It was Yakov Bogorad, a music publisher in Simferopol, who came up with the name "Farewell Slavianka" when he published the scores in 1912. The march was first performed by the marching band of the 7th Cavalry Regiment (where Vasily Agapkin was with) in the autumn of 1912. The first gramophone record was released by Ekstrafon Kiev in the summer of 1915 and it immediately gained wide popularity in Russia and adjoining countries.

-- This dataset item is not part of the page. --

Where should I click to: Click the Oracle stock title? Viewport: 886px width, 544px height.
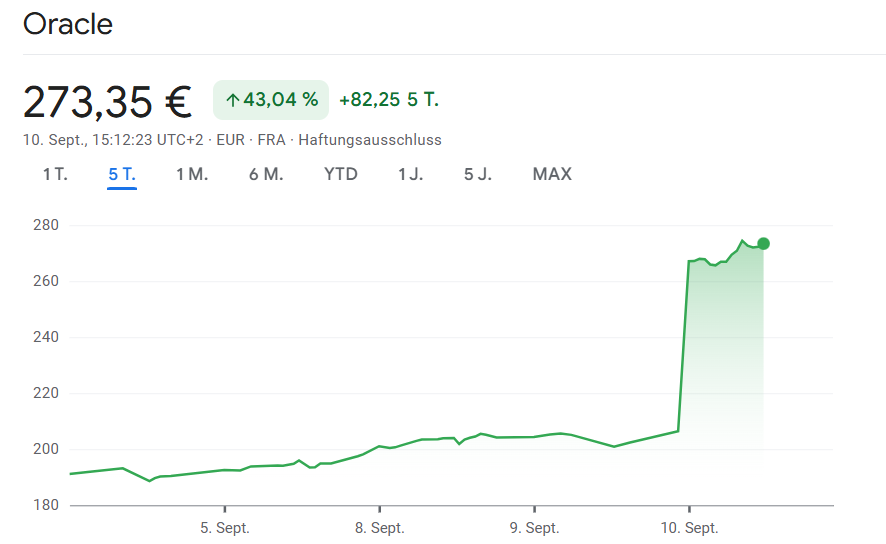pyautogui.click(x=68, y=24)
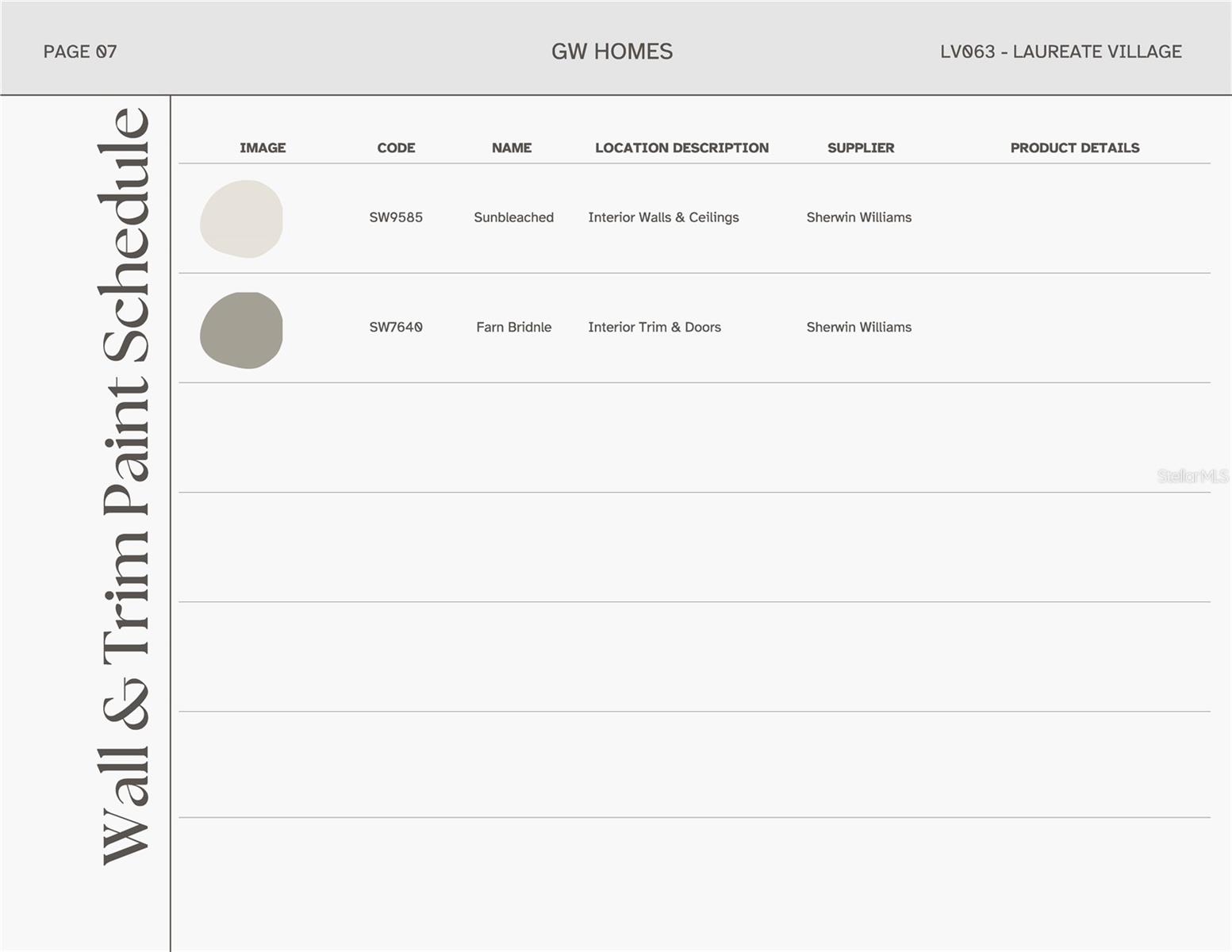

Since then different lyrics have been created for the different occasions, such as volunteer march song ("You have acces and nurtured ...") for the student battalion, Siberian People's Army march song, the march song of Kolchak White Army, Drozdovskaya Division, ... Lyrics were also created in different languages, such as in the Polish ("Rozszumiały się wierzby płaczące") during WWII, the Finnish ("Свободная Россия", "Рейо Франк"), the Jewish ("בין גבולות"), the Chinese, ...

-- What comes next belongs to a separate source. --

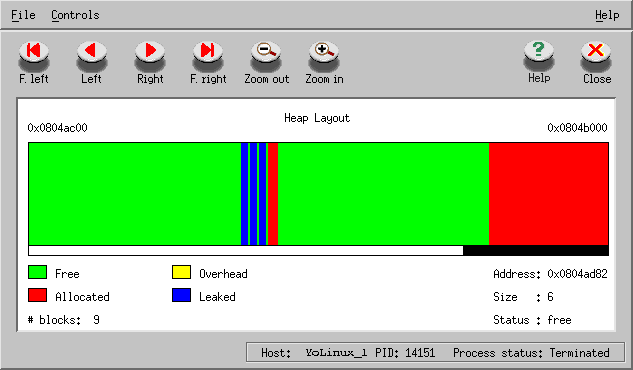The height and width of the screenshot is (370, 633).
Task: Click the green Free legend swatch
Action: point(38,272)
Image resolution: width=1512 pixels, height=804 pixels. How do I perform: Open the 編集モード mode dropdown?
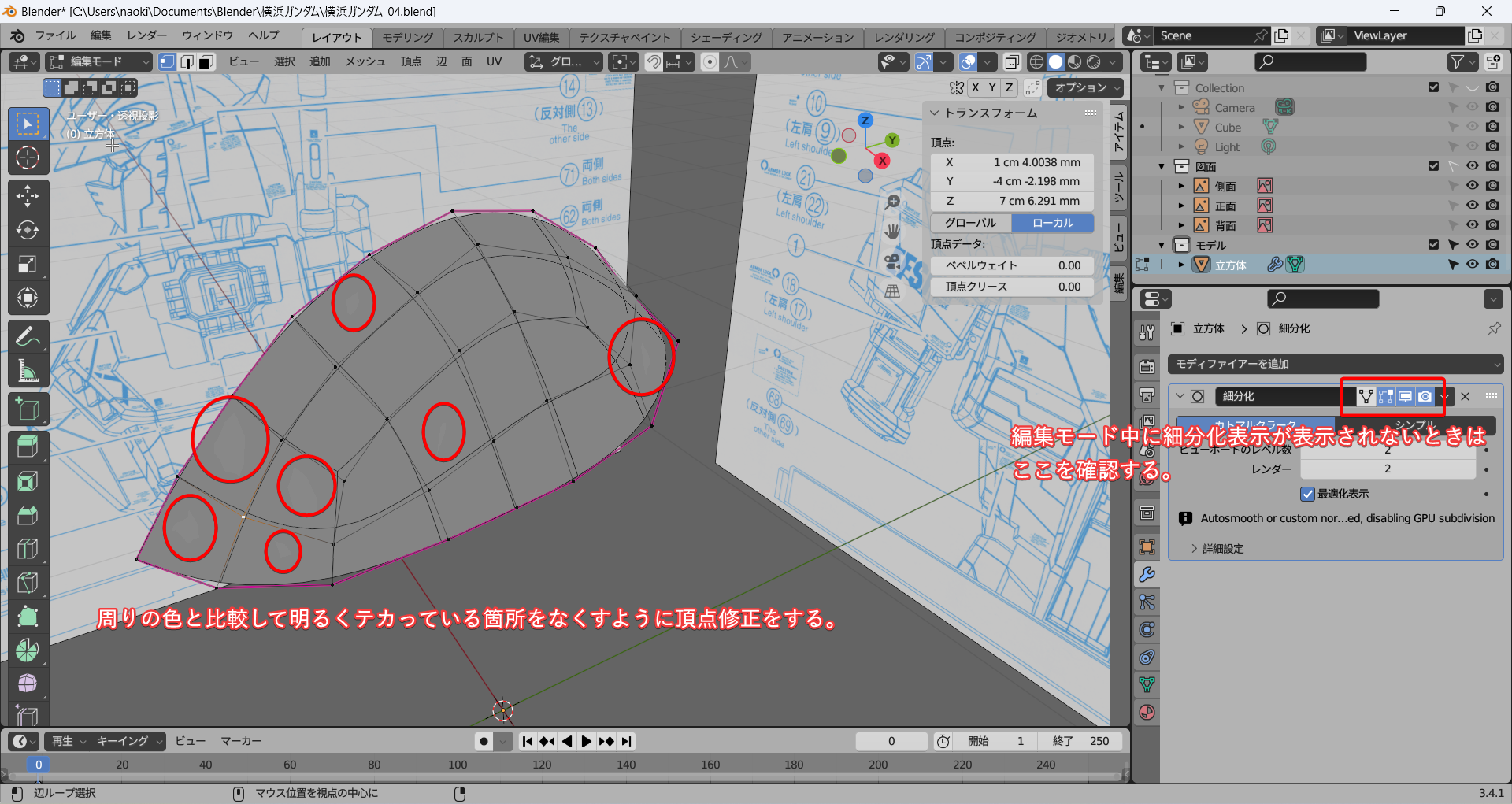point(98,62)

The most well-known version probably still is the one at the time for the First Balkan War against the Ottoman Turks:
"Arise, Russia Fatherland, defend your Faith, ... Russian Holiness is waiting for victory, Take action Orthodox men, ... Rise your battle flag for Faith, Love and Righteousness". This lyric was not just promoting the patriotism, it was also defending the faith of Orthodox Christianity against the Ottoman Islam.
After the WWII the Red Army Choir had a version with the deep pride of the victory of the Great Patriotic War ("..., They defended Moscow in '41, They marched in Berlin in '45, ...") and it has became the standard version in former Soviet Union. Of course the march music itself has always been performed at the begining of military parade in Red Square in former Soviet and Russia today.
The lyric of this video is by Vladimir Lazarev in 1984 and it has gained the popularity since the Soviet dissolved in 1989 because of the slower tempo and the added human fragility factor ("Farewell, fatherland, remember us", "... not all of us will come back. ...").
Zara and Dmitri Pevtsov - "Slavic Woman's Farewell" (Farewell Slavianka)
Music: Vasily Agapkin, Lyrics: Vladimir Lazarev
Performed at Concert at Poklonnaya Hill and "Songs of Spring and Victory" (both in 2009).
Зара и Дмитрий Певцов - "Прощание Славянки" (Текст: В. Лазарева)
Музыка: Васи́лий Ага́пкин, Слова: Владимир Лазарева
Концерт на Поклонной горе, Песни весны и Победы.
Zarif Pashaevna Mogoyan ("Zara") is from a Kurdish Yezidi family that originally lived in Iraq, moved to Leninakan of Armenia, and then to Russia in late 1970's. She was born in Leningrad (St. Petersburg) in 1983. She started singing at age 12 and has won awards in many competitions (in Moscow, Cario, Omsk, Sochi) while she was still under the age of 16. She graduated from St. Petersburg Academy of theatre Arts at age of 21.
She converted to Orthodox Christianity from Yezidism just before her first marriage in 2004, She married again in 2008 (to Sergei Ivanov) and now has two sons; Daniel (2010) and Maxim (2012).